Чтобы укрепить свою власть над Казанью, Иван выслал из нее большинство мусульманского населения, а вместо них поселил русских купцов и ремесленников. В последующие годы он неоднократно сталкивался с восстаниями недовольных татар, жестоко подавляя их. В честь победы Иван приказал построить в центре Казани огромный православный храм. В самом сердце Москвы, на Красной площади, он воздвиг Покровский собор (известный также как собор Василия Блаженного) с восемью храмами, каждый из которых символизировал московскую победу. Все вместе они были сгруппированы вокруг восьмиугольного нефа. Луковицы куполов, венчающих храмы, придают всему сооружению незабываемую роскошь. Этот уникальный памятник архитектуры делает Красную площадь столь неповторимой вплоть до сегодняшнего дня.

Иван положил также начало новому стилю иконописи, который наиболее полно выразился в иконе, известной как «Воинствующая Церковь». Она изображала победоносную христианскую армию, ведомую святыми воинами старой Руси и Матерью Божией. Войска шли в сторону Москвы, а на заднем плане полыхала огнем неверная Казань. Новым веянием стала попытка наполнить иконы политическим смыслом, и это лишало их чисто духовного содержания, характерного для старой манеры иконописи, присущей Рублеву и др. Иван Виско-ватый, один из наиболее выдающихся должностных лиц при Иване IV, считал подобные иконы, например, изображавшие распятого Христа в доспехах, откровенно еретическими.

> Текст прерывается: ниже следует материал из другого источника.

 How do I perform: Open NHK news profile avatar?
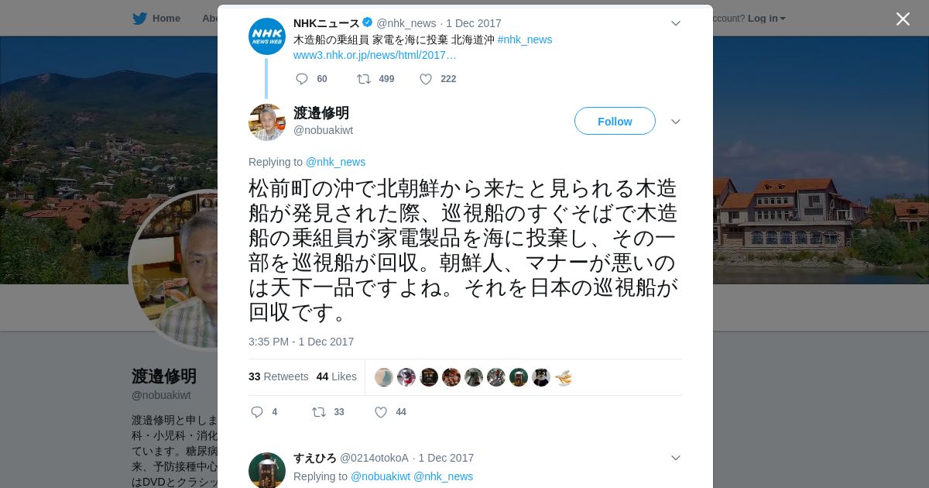267,36
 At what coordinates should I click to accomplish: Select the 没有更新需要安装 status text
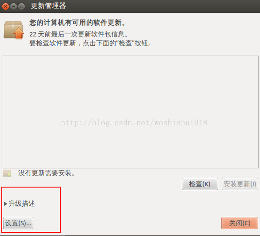[x=47, y=173]
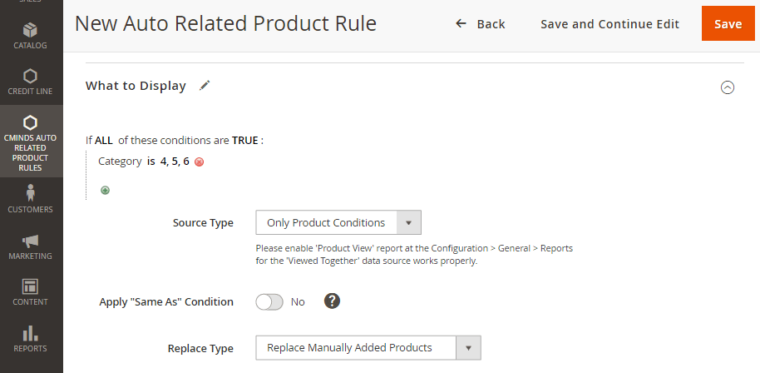Collapse the What to Display section
The image size is (760, 373).
(728, 87)
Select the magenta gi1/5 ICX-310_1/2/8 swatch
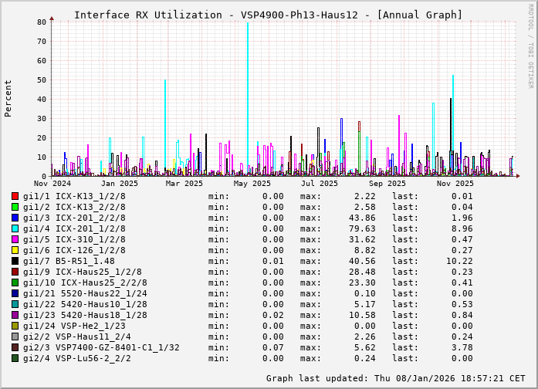The width and height of the screenshot is (538, 389). (x=15, y=239)
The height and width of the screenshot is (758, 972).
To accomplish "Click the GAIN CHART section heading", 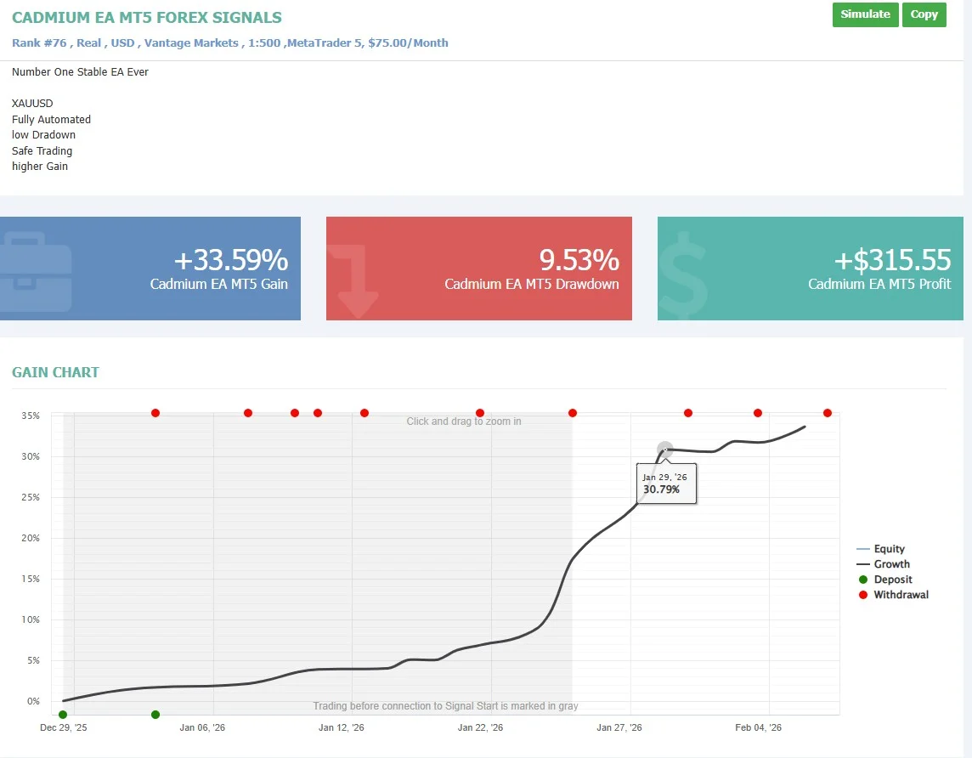I will [55, 372].
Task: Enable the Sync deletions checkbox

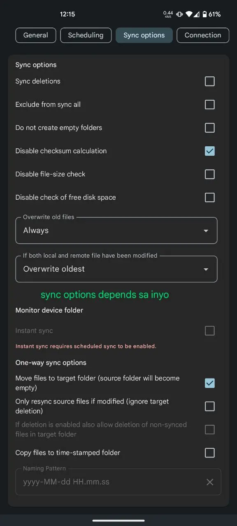Action: coord(210,81)
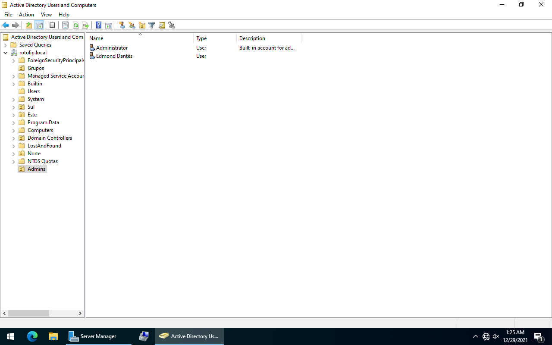Open Server Manager from the taskbar
552x345 pixels.
tap(98, 336)
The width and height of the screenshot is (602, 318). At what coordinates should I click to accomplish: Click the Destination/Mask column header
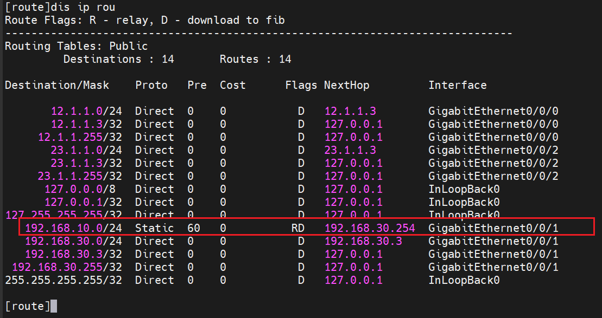57,85
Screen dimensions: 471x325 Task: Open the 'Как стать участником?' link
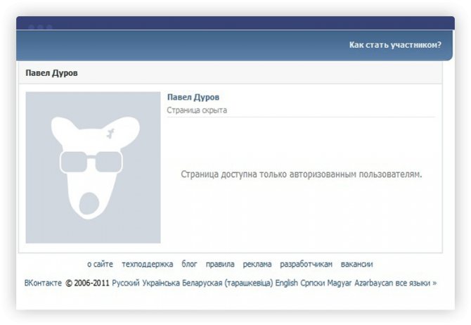[x=395, y=45]
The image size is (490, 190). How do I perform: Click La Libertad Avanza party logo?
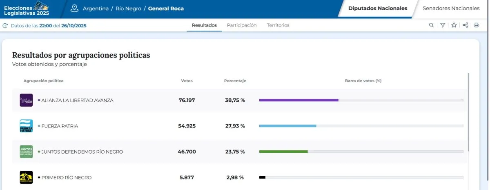click(26, 100)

Однако церковный собор 1554 г. отверг его аргументы{207}. Более того, вполне правомерным стало считаться использование священных изображений в государственных интересах.

В последующие годы, несмотря на клятвы верности, оставшиеся татарские ханства попытались взять реванш у Москвы. В 1555 г. Крымская Орда напала на территорию Московии и почти разбила русскую армию Ивана Шереметева, который сам был серьезно ранен. Астраханский хан Дервиш-Али при поддержке турецких янычар и артиллерии вытеснил русские войска с низовьев Волги и Дона. В ответ казаки Нижней Волги напали на центры управления ханства и разрушили их. Дервиш-Али не только не успел воспользоваться своей победой, но и был вынужден бежать из страны. Астраханское ханство стало частью Московии. Иван хотел развить этот успех еще и покорением Крыма, чтобы искоренить источник постоянной опасности. На Дону и Днепре, занятых стрельцами, началось возведение флота. Однако Иван IV был вынужден отказаться от этого плана из-за недостатка сил для его завершения{208}.

Балтийские войны

Теперь Иван обратил свое внимание в сторону Балтики. Он полагал, что государство с такими территориями и таким значением, как Московия, нуждалось как в торговле с европейскими державами, так и в строительстве стратегически важных опорных пунктов, необходимых для защиты в случае конфликта с этими самыми державами. Именно поэтому Иван надеялся взять под контроль часть береговой линии Балтийского моря вместе с одним (или больше) портовым городом. К середине 1550-х гг. единственным европейским торговым партнером Московии, имеющим соответствующий договор, являлась Англия. Начало торговых связей положил Ричард Ченслер, который в 1553 г. в поисках морского пути в Китай был вынужден укрыться от шторма в Белом море. В следующем году королева Елизавета с помощью специально созданной для торговли с Россией «Российской компании» решила воспользоваться новыми перспективными торговыми возможностями, а английские купцы получили торговые привилегии и освобождение от налогов внутри Московии. Англия нуждалась в большом количестве лесоматериалов, пеньки и смолы для строительства кораблей и надеялась найти новый путь в Азию по Волге. Русские же, в свою очередь, покупали английскую металлургическую и химическую продукцию для снабжения армии{209}. Недостатком являлась трудность и опасность длинного пути через Северный Ледовитый океан, а также отсутствие «московского» контроля над балтийскими портами.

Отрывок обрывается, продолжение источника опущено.